Deux situations similaires |
Prenons le cas de deux familles québécoises représentatives de
la société, les Tremblay et les Roy. Ils ont le même nombre
d’enfants et habitent la Rive-Sud de Montréal.
Les Tremblay appuient
la formation politique Québec Solidaire. Ils sont généreux. Ils constatent que la
pauvreté domine dans les familles monoparentales. Ils croient
que le gouvernement devrait prendre plus aux riches pour le
redistribuer aux pauvres. Ils ont bien l’intention d’inculquer
des valeurs de partage et de justice à leurs enfants. Ainsi,
deux règles bien simples régissent la vie familiale:
• Tout appartient à tous;
• Tous doivent partager
ce qu’ils ont.
Les Roy ne sont pas
membres d’un parti. Ils sont aussi généreux que les Tremblay.
Toutefois, ils constatent que dans beaucoup de domaines les
Québécois se comportent de manière irresponsable. Ils croient
que le gouvernement québécois, quel que soit le parti au pouvoir, est trop
interventionniste, ce qui déresponsabilise les individus. Ils ont
décidé de responsabiliser chacun de leurs enfants. Pour ce faire,
deux règles gouvernent la vie familiale:
• La responsabilité de
tout ce qu’ils possèdent est clairement assigné à un membre de
la famille;
• Le propriétaire n’est
pas obligé de partager ce qu’il possède.
Des résultats diamétralement opposés |
Après plusieurs années,
voyons où en sont chacune de nos familles.
Chez les Tremblay,
puisque tout appartient à tous, chacun a le droit d’utiliser
n’importe quel jouet quand bon lui semble.

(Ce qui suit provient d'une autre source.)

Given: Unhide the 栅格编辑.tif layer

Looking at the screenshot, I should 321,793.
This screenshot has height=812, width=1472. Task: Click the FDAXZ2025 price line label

Écoutons ce qui se
passe:
– Jean: Prête-moi ton
jouet.
– Marie: Non. C’est moi
qui l’a.
– Maman: Voyons les
enfants, il faut partager.
– Marie: Chaque fois que
je prends quelque chose, Jean veut l’avoir.
– Jean: Ce n’est pas
vrai. C’est toujours toi qui l’a.
– Maman: Voyons Marie, tu
es une grande fille raisonnable, prête le jouet à ton petit
frère.
Quelques minutes plus
tard, maman voit le jouet qui traîne au milieu du salon.
– Maman: Les enfants,
ramassez le jouet qui traîne au salon.
Le soir venu maman doit
se résigner à le ramasser. Les demandes répétées et la menace de
confiscation n’ont pu convaincre Jean ou Marie à ranger le
jouet.
Chez les Roy, la
propriété de chaque jouet est clairement connue de tous.
Écoutons ce qui se passe:
– Anne: Prête-moi ton
jouet.
– Pierre: Non, c’est mon
jouet.
– Anne: Maman, Pierre ne
veut pas me prêter son jouet.
– Maman: C’est le jouet
de Pierre. Si tu veux l’avoir tu dois le convaincre de te le
prêter. Offre-lui quelque chose en échange.
Quelques minutes plus
tard, maman remarque que le jouet traîne dans la bibliothèque.
– Maman: Pierre ramasse
ton jouet où je le confisque.
Pierre se dépêche
d’obtempérer. Il sait que maman ne badine pas avec les
consignes.
Quelles leçons pouvons-nous en tirer? |
La notion de propriété
permet aux Roy de gérer efficacement la vie familiale. Les
règles sont claires et connues de tous. Anne et Pierre savent
qu’ils ne peuvent s’en remettre à une autorité supérieure
(Maman) pour régler leur conflit. Ils sont bien obligés de
trouver une entente qui satisfasse les deux partis. De plus,
Pierre sait qu’il risque de perdre la propriété de son jouet
s’il ne le range pas, ce qui évite à maman de le faire. À
travers ce processus, Anne et Pierre acquièrent des valeurs de
partage volontaire et de respect des autres.
Par contre, chez les
Tremblay, malgré la « meilleure » volonté de maman, elle doit souvent
arbitrer les conflits entre Jean et Marie. Comme elle a un
faible pour le petit dernier, Marie est appelée à céder plus
souvent qu’à son tour. De plus, puisque tout appartient à tous,
à la fin de la journée, c’est maman qui doit ranger. Jean et
Marie apprennent qu’ils peuvent profiter de l’influence qu’ils
ont sur maman et ils en abusent largement. Ils savent aussi
qu’ils n’ont pas à respecter les consignes puisque maman n’est
pas en mesure d’identifier le responsable.
Que ce soit au niveau
d’une microsociété comme la famille ou au niveau d’une société
comme le Québec, les règles en jeu sont les mêmes. Le respect de
la propriété privée permet de minimiser les conflits et
d’optimiser les rapports entre les individus.